The state’s well-chronicled history of innovation — along with Princeton University’s equally impressive connection to major computer science advances — made New Jersey and its premier university the only logical place to create an AI Hub on the East Coast.

But, at the first NJAI Summit on Thursday at Princeton, President Chris Eisgruber made it clear that the school isn’t looking to go it alone.

“My message, when I spoke to the other presidents of the colleges and universities here in New Jersey is, if this succeeds, it succeeds with all of us coming together,” he said. “We want this to be both a network and to be a place where people are able to come together.”

That includes the business community, too.

Eisgruber said the AI Hub will be a statewide initiative, pointing to a roster of presenters from many of the state’s key companies (Nokia Bell Labs, Siemens, Prudential Financial, Genmab, Johnson & Johnson, Bristol Myers Squibb and CoreWeave).

“We think the strength that we have here in the state of New Jersey is in that collection of people and institutions, both in the educational sector and the private sector,” he said.

Gov. Phil Murphy agreed.

He rattled off a host of the state’s biggest companies that he knows will be active participants.

Murphy said all are welcome, pointing to the Request for Information the state put out earlier this week through the New Jersey Economic Development Authority. The event actually started with a QR code, enabling those at the conference to be able to quickly and easily join the process.

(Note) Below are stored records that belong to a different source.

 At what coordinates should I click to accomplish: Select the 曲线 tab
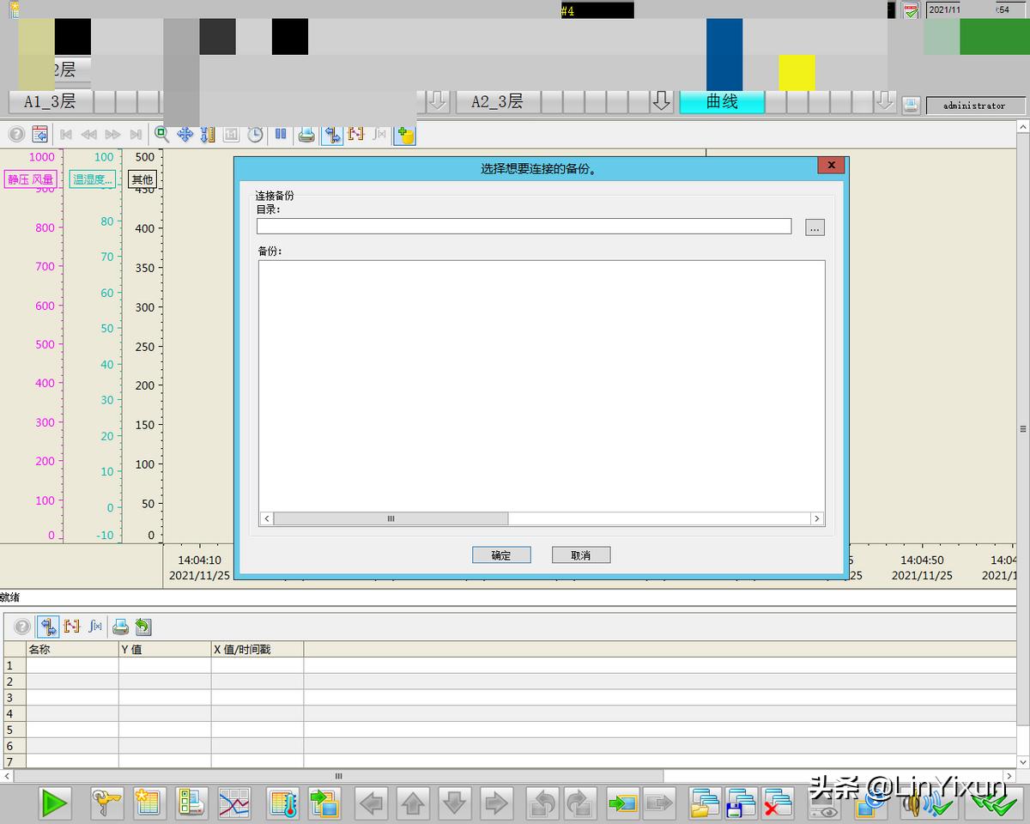(721, 101)
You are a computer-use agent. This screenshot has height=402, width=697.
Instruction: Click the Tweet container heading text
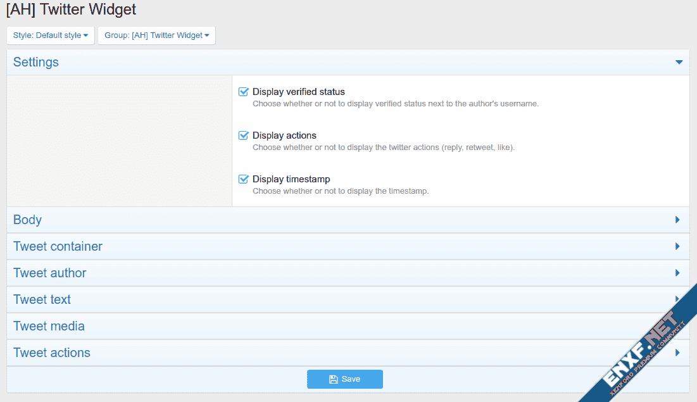(58, 246)
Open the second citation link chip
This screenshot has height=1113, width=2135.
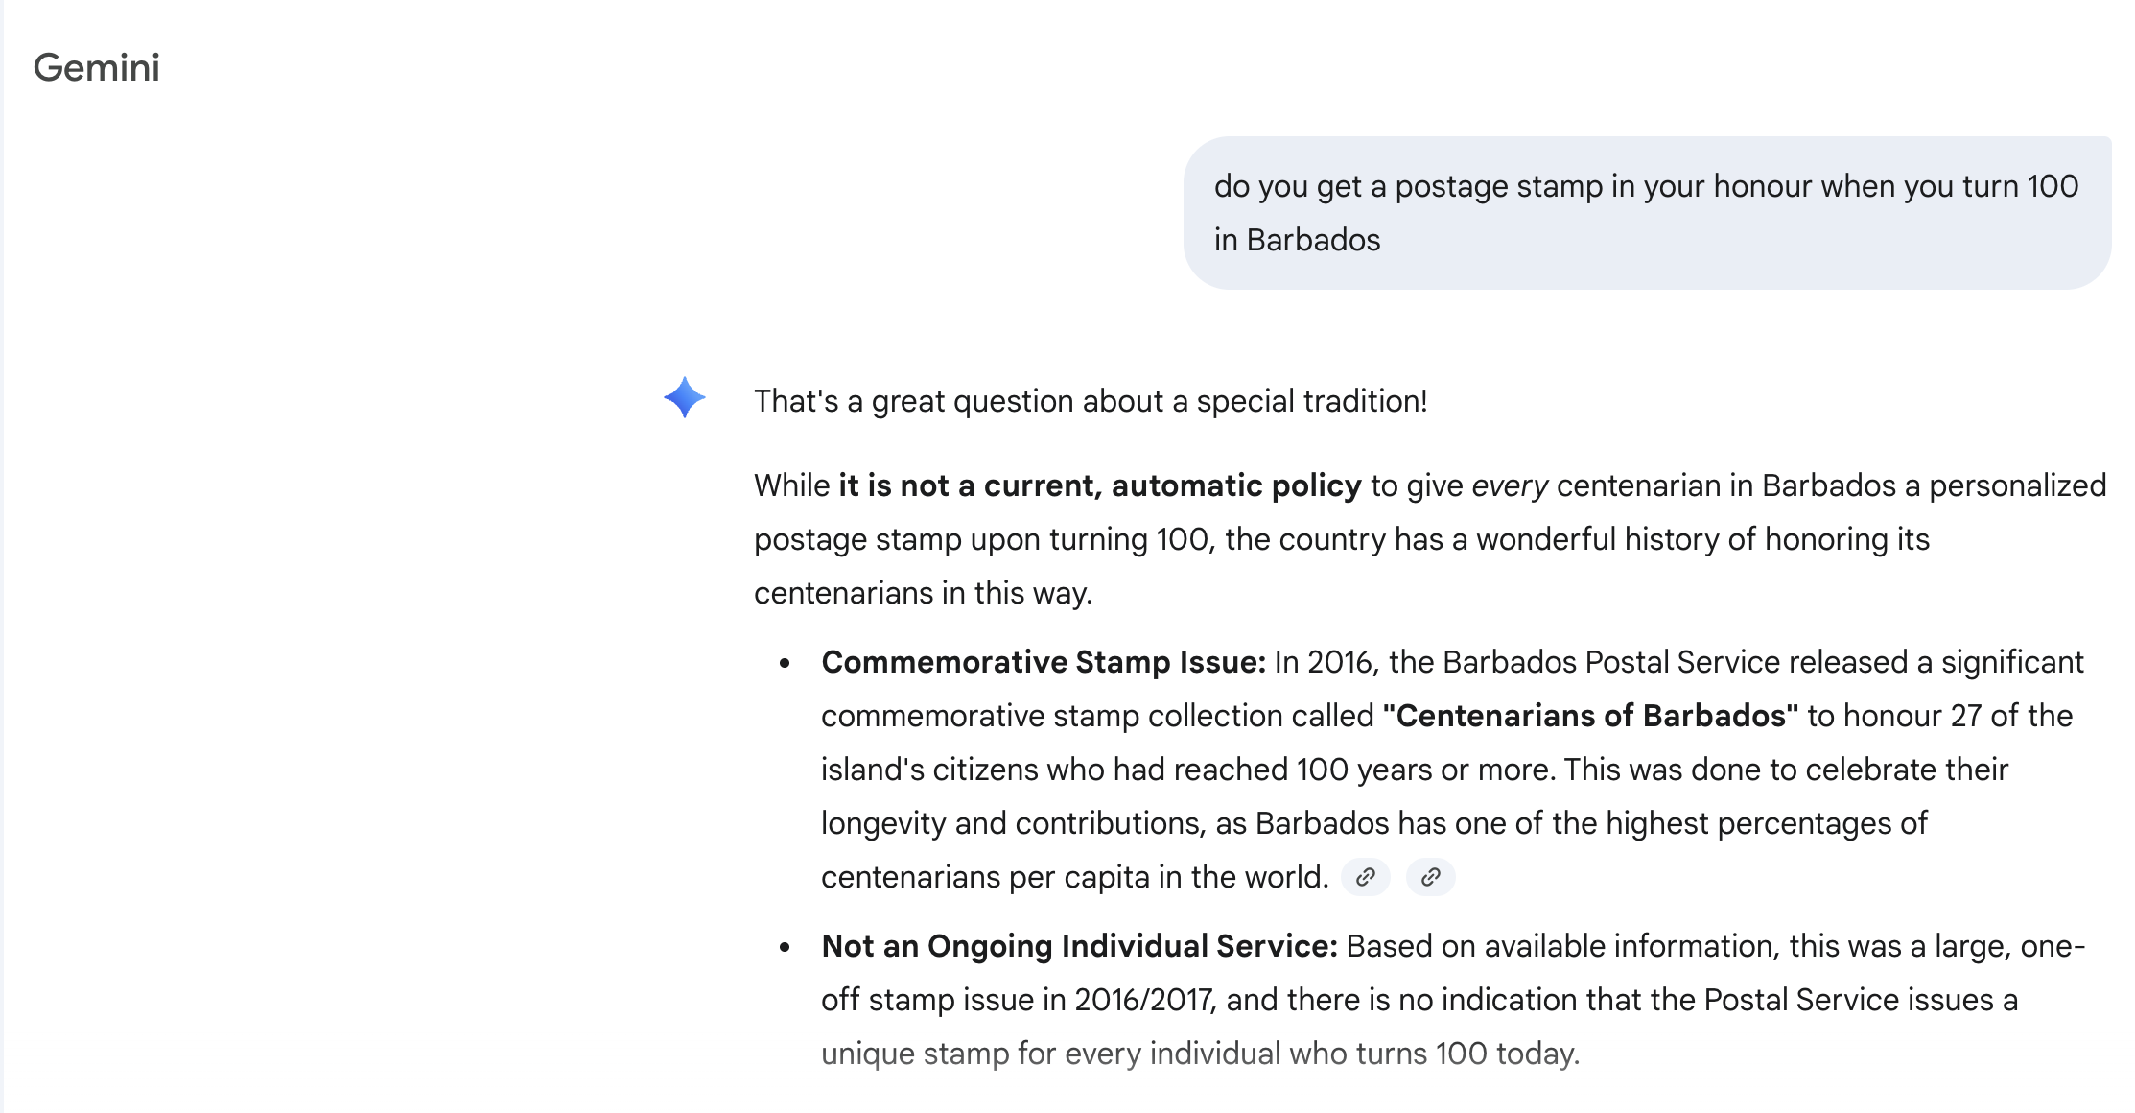[1430, 877]
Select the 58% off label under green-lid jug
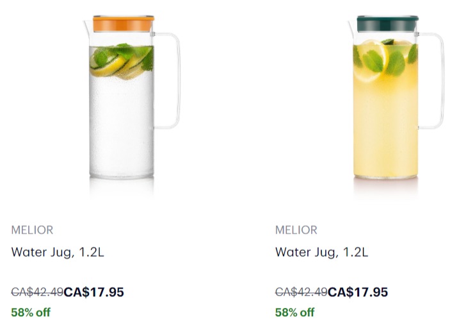The width and height of the screenshot is (459, 324). (x=294, y=312)
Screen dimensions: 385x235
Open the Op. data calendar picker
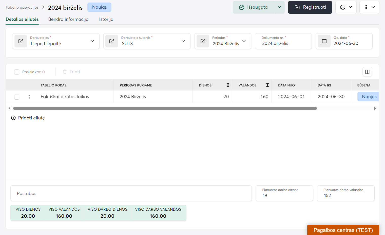pyautogui.click(x=324, y=41)
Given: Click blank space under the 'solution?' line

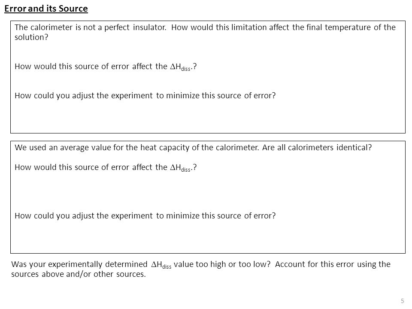Looking at the screenshot, I should tap(208, 51).
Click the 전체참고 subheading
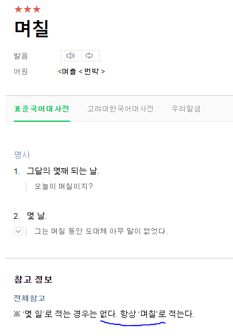The height and width of the screenshot is (336, 233). pyautogui.click(x=29, y=298)
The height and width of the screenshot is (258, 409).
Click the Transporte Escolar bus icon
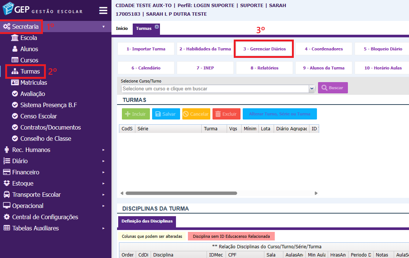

(The RFI seeks input on best practices and operational insights for the development of the Hub. Responses are due by May 31; click here for more details.)

Eisgruber said the Princeton community is all in on the potential collaboration.

“We think we can be a nucleus for something that grows here — the success of that depends on active participation,” he said.

Leaders of key business organizations said they were eager to hear more.

“There is an avalanche coming,” New Jersey Chamber of Commerce CEO Tom Bracken said. “We’re eager to hear more about it — so the New Jersey business community can take advantage of it.”

Hal English, the head of the Princeton Mercer Chamber of Commerce, agreed.

“I’ve got to dive deep into it so I can help our members,” he said. “We’re made up of a lot of small businesses in our chamber. We got to help them in any way we can.”

Eisgruber and Murphy said the willingness to come together was apparent at the event.

“We’re seeing it in the presentations,” Eisgruber said. “There is such an appetite for this. They are hungry to have connections to other institutions and hungry to have connections to businesses in New Jersey. That’s how it happens. And it has to happen.”